We don't need an invisible hierarchy telling us we need to take care of this world, we have found that our very existence depends on us doing that. If that is not something to celebrate and at the same time make you humble, I don't know what is. At best, we can thank religion for an intuitive recognition of our connection to the universe and for finding a way to mythologize that intuition and encourage each generation to internalize it. But we now understand where those feelings come from and we can strip away the false parts of the belief system that are no longer functional and in fact harmful.

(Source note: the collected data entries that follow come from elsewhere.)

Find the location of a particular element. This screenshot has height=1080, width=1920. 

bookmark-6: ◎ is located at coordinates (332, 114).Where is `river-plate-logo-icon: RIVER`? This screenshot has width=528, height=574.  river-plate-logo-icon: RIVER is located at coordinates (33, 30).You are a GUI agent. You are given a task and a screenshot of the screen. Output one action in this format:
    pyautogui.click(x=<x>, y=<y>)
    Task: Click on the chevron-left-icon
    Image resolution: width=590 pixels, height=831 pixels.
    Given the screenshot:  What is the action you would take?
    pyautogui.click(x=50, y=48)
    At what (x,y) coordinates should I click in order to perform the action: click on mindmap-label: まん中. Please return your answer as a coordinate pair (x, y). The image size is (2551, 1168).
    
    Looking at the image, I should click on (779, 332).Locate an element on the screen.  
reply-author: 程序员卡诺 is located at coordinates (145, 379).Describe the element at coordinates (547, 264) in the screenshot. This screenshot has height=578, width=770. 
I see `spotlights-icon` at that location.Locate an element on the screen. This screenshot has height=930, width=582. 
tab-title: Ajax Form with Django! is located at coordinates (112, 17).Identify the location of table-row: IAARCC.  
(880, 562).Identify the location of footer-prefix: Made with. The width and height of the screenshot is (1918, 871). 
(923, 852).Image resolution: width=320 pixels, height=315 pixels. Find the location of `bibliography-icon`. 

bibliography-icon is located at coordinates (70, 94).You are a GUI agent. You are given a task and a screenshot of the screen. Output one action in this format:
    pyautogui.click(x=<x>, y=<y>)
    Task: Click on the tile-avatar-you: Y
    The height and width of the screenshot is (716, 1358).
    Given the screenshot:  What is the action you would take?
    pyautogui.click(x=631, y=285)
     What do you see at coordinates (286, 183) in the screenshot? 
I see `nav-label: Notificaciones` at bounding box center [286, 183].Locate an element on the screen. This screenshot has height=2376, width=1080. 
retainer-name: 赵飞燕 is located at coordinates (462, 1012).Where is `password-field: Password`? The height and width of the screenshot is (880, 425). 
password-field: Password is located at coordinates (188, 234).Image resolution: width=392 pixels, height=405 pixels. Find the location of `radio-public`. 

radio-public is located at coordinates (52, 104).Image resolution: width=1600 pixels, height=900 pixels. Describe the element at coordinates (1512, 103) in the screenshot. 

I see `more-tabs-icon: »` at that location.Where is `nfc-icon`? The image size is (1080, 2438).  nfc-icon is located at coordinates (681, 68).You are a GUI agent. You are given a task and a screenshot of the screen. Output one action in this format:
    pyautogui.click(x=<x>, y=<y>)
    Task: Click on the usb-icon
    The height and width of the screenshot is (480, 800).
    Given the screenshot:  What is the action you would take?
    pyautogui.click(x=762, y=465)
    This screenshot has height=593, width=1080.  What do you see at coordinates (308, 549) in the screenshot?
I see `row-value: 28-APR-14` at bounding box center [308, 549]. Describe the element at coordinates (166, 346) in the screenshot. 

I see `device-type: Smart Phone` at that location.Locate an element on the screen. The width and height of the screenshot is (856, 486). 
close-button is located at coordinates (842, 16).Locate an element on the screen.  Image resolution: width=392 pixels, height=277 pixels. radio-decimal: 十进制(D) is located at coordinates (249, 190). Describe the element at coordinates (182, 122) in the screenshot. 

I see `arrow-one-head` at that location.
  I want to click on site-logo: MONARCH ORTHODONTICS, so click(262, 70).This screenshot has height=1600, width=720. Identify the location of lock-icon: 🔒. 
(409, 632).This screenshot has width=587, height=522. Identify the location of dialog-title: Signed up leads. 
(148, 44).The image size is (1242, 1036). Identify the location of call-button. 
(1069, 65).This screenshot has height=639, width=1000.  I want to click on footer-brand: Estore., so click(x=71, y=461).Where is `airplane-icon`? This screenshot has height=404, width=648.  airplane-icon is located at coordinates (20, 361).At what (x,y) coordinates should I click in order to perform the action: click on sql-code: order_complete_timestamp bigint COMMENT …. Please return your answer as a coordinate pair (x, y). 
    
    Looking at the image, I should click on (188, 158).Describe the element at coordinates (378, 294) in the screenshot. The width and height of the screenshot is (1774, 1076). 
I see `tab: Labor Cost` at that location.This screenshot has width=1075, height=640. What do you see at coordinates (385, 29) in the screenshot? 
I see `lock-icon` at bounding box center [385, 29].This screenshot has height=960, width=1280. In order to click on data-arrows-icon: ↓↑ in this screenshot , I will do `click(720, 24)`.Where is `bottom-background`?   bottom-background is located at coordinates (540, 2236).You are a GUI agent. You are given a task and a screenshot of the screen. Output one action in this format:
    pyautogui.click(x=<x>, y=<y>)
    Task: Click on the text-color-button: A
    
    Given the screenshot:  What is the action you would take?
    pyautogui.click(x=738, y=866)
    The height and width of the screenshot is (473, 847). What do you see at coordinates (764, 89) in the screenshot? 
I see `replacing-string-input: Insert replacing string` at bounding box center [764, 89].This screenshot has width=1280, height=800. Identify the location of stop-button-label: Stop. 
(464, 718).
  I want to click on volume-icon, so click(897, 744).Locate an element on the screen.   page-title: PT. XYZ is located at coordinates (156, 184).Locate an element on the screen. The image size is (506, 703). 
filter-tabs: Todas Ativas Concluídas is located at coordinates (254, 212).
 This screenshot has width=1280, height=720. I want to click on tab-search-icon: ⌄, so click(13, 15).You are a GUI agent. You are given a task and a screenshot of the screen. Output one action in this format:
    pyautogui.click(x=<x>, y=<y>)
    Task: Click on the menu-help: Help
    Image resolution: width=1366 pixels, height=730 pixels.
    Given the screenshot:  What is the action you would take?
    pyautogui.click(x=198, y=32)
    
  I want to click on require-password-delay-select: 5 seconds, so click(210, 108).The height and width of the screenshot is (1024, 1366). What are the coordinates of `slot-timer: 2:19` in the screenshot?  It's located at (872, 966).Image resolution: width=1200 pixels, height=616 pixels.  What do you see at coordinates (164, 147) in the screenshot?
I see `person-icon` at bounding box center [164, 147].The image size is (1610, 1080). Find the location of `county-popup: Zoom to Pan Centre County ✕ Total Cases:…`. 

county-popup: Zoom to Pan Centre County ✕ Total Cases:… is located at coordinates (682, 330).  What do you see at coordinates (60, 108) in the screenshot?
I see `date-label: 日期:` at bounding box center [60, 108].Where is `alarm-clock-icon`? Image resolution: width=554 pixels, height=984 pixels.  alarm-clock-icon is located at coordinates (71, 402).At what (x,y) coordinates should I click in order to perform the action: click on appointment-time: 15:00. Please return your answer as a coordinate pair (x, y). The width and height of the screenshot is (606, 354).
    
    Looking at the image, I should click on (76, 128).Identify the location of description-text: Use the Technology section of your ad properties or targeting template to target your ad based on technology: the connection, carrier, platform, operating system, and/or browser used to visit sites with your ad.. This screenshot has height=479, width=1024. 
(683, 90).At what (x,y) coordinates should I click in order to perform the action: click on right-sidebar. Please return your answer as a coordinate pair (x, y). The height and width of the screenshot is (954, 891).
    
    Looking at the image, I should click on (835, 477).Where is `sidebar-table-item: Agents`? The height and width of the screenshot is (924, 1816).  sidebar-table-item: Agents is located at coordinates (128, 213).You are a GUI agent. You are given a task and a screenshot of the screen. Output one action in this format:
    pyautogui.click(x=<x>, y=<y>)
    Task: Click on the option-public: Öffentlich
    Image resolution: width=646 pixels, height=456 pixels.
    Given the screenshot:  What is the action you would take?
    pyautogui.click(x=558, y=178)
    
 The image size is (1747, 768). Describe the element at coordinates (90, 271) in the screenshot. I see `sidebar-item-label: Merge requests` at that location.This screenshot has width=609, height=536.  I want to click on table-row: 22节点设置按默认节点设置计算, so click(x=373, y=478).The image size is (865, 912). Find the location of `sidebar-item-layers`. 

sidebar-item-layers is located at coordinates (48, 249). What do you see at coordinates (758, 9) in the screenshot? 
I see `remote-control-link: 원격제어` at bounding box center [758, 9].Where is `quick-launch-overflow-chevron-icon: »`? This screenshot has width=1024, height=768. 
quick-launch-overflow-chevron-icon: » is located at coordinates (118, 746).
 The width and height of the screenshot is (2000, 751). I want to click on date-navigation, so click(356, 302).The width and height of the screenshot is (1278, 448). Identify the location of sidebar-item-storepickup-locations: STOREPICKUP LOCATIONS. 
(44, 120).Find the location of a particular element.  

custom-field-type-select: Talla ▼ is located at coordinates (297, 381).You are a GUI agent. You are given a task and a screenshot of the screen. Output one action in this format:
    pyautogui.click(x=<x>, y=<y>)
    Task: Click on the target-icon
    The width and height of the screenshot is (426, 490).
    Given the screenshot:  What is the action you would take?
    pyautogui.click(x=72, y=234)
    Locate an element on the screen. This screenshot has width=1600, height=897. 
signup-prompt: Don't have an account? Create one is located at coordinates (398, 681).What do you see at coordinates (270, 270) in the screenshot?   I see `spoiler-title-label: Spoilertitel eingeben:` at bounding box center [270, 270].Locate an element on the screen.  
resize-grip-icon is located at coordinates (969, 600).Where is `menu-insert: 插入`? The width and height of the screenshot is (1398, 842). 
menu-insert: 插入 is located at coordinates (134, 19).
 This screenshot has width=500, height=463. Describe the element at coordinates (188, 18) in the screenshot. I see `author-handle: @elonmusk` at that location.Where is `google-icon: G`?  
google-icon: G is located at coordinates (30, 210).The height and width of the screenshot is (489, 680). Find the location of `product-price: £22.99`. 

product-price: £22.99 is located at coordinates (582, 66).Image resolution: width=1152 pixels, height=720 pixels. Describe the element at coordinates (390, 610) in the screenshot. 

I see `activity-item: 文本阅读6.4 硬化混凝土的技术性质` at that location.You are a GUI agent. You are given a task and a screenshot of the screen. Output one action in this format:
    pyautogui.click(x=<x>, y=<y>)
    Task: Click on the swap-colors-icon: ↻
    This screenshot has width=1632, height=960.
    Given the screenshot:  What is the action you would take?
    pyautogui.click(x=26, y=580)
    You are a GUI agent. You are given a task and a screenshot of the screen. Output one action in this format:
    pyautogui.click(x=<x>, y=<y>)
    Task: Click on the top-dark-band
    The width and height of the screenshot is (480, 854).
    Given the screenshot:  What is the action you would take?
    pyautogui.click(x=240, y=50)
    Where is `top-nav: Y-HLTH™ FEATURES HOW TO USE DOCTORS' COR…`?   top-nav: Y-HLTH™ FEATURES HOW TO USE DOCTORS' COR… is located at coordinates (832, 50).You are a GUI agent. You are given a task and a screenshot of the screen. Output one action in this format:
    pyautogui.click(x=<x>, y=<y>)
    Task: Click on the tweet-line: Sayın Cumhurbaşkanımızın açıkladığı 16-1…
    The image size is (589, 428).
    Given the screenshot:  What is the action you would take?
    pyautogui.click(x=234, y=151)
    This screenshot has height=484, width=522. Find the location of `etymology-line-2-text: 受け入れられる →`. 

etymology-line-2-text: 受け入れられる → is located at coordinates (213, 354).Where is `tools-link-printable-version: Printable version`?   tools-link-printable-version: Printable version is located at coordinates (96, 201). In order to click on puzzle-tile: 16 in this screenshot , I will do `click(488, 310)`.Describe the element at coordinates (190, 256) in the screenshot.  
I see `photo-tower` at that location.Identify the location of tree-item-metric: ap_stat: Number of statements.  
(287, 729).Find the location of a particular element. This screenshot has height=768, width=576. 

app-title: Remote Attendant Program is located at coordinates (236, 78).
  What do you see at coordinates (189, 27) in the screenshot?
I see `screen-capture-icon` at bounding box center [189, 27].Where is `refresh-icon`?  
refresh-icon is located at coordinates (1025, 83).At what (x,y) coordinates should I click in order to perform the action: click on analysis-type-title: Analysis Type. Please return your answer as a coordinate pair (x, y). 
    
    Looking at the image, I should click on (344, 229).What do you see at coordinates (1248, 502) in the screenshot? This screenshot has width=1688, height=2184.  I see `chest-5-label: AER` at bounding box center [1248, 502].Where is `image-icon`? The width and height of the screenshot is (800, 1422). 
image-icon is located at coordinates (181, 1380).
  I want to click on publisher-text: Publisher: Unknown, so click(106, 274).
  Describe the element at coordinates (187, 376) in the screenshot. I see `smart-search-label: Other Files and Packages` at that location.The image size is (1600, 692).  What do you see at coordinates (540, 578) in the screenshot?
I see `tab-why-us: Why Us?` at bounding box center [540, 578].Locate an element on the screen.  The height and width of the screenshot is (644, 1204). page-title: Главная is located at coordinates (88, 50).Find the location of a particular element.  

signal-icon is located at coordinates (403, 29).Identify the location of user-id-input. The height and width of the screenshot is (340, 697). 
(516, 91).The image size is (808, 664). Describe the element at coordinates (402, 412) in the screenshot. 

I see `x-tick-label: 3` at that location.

Next is ethics. He talks about baptism, sin, dying to sin and the resurrection and belief therein, taking up your cross, etc. I don't see any point in discussing it. The interviewer however makes an interesting comparison. He compares Plato's Republic, where reaching "the good city" is difficult, it is only dimly available to us, to how Jesus starts off the Sermon the Mount with "You are the light of the world." He and Wright think this is awesome, and who wouldn't? That is the appeal of religion. It would be a great message, if it were true. Someone is telling you how cool you are and how important you are. Then they tell you to give away all your stuff. I always wondered who actually ended up with all that stuff. The Bible doesn't mention it, but now we have accountants who can tell you.
At 53 minutes they start talking about philosophy. He summarizes the central questions that all philosophers are asking and have asked, what is there, how do we know things, and how do we behave. This is the triangle of physics, logic and ethics. He wraps them up beautifully, if you want to act ethically "and you are thinking clearly (logic) you should be able to see human behavior ought to be consonant with the way things are (physics)". He then relates this to Paul, but says Paul doesn't spell it out, but he is seeing the new way to behave, brought on by Christ, read Chapter 14 of Paul and the Faithfulness of God if you want more on that. He just overlays these claims of Paul and says they are central to the triangle. But, he says, this is not a different world, they overlap, because Jesus was here, new creation, something, something.
Wright offers a way out of fundamentalism, or he at least points to a flaw in it, that it looks for a new set of rules to live by, a way out of this world, but he offers no tools for what to do once you get away from fundamentalism. He drops you off in the new New Jerusalem, then turns the van around and goes looking for some new disciples. "Just don't sin", he yells as he drives off.
Logic and reason promise you nothing, in fact, to use them properly, you have to accept that they may lead you to discover that they don't work. The premise of naturalism is a premise, and it must be allowed to question it, or it's not a premise, it's a belief. They regularly lead you to conclusions that contradict earlier conclusions that were arrived at by logic and reason. This is not a bug, it's a feature. It is not a flaw of logic, it is the result of building on each new discovery and each new result of each new experiment arrived at using new data. Jesus just keeps leading you back to Jesus and the promise of a shining city on the hill. But it is never anymore than that, a promise.
The final question is the kicker. It makes it clear that everything I interpret from everything else he says is accurate. You have to wonder if you are getting the full picture in a one hour interview. But the interviewer allows Wright to pick his own topic and fill in whatever he wants. His choice, Jesus. Keep studying the gospels and learn about Jesus. Because we still don't understand him and can't. Intellectually or personally, you need to get back to Jesus. "Ultimately it all comes back to Jesus."